● **Required action**
Using the listing below, retype only the lines from the line with "Task: Click the" through the end, both ends included, and exclude the pictures.
[Data supplied — start]
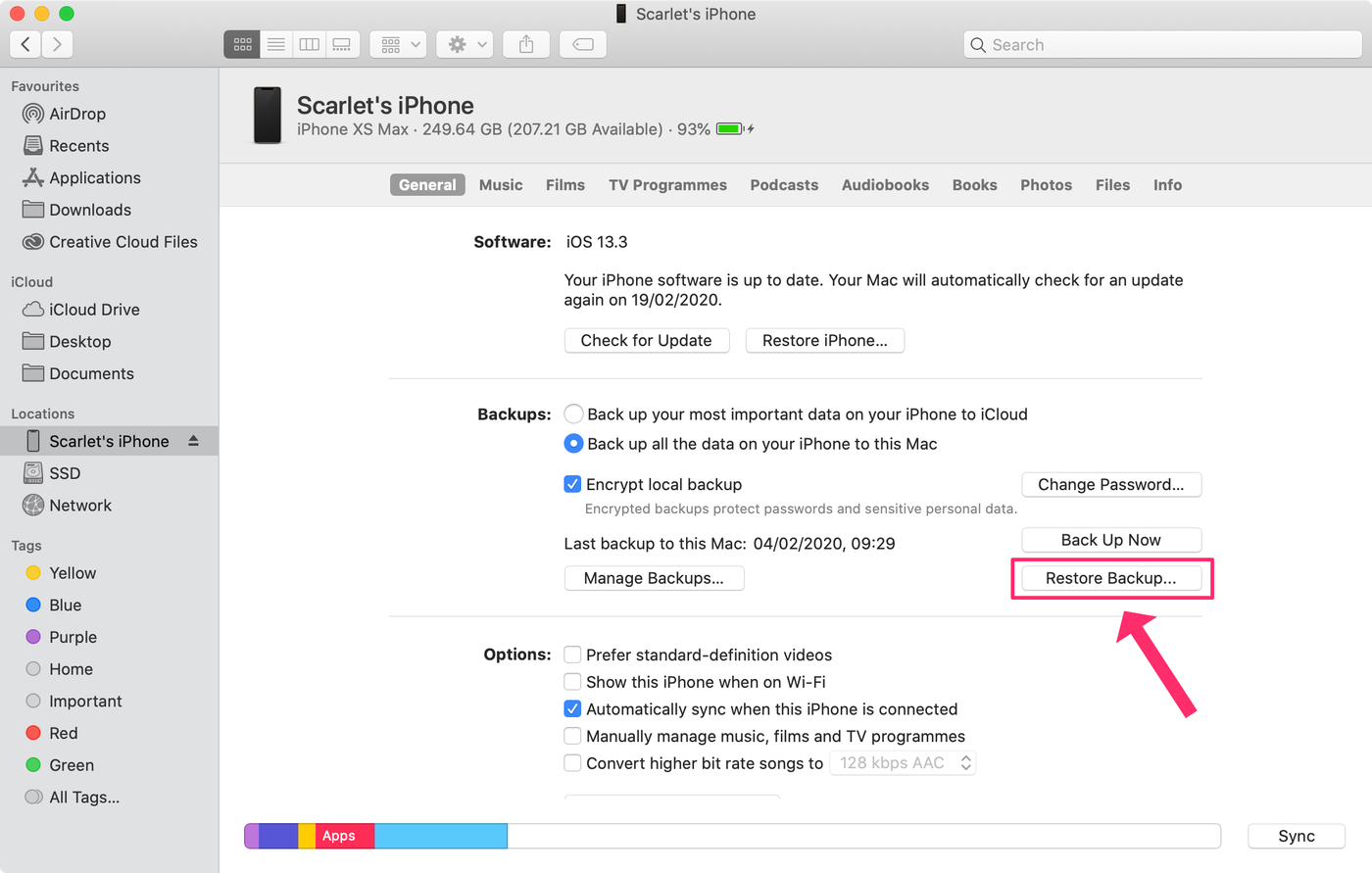Open the 128 kbps AAC bitrate dropdown
The height and width of the screenshot is (873, 1372).
(x=903, y=763)
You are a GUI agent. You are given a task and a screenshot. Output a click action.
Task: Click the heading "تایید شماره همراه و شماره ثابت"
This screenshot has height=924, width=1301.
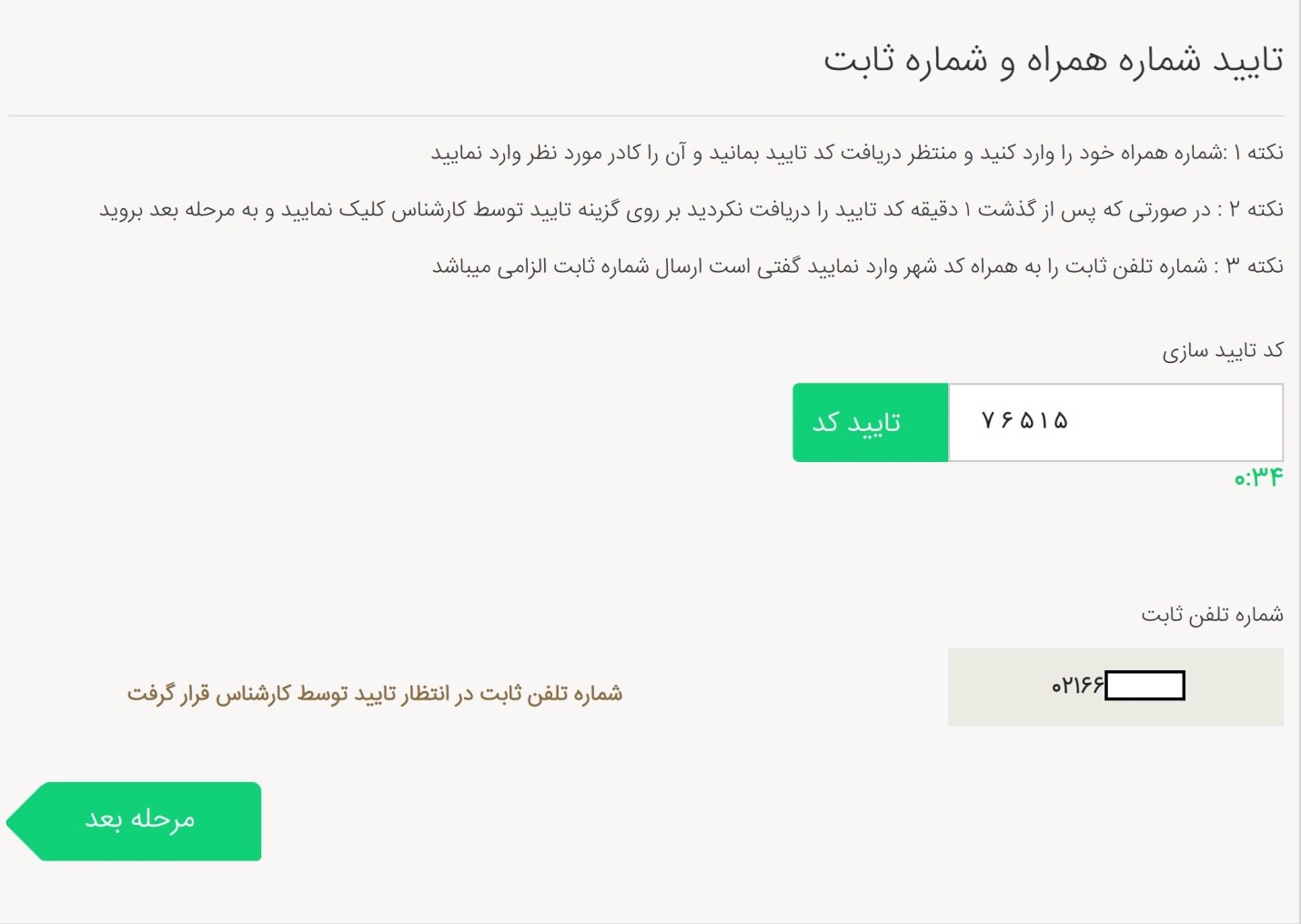[x=1054, y=61]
[Data supplied — finish]
● **Task solution**
Task: Click the heading "تایید شماره همراه و شماره ثابت"
This screenshot has height=924, width=1301.
[x=1054, y=61]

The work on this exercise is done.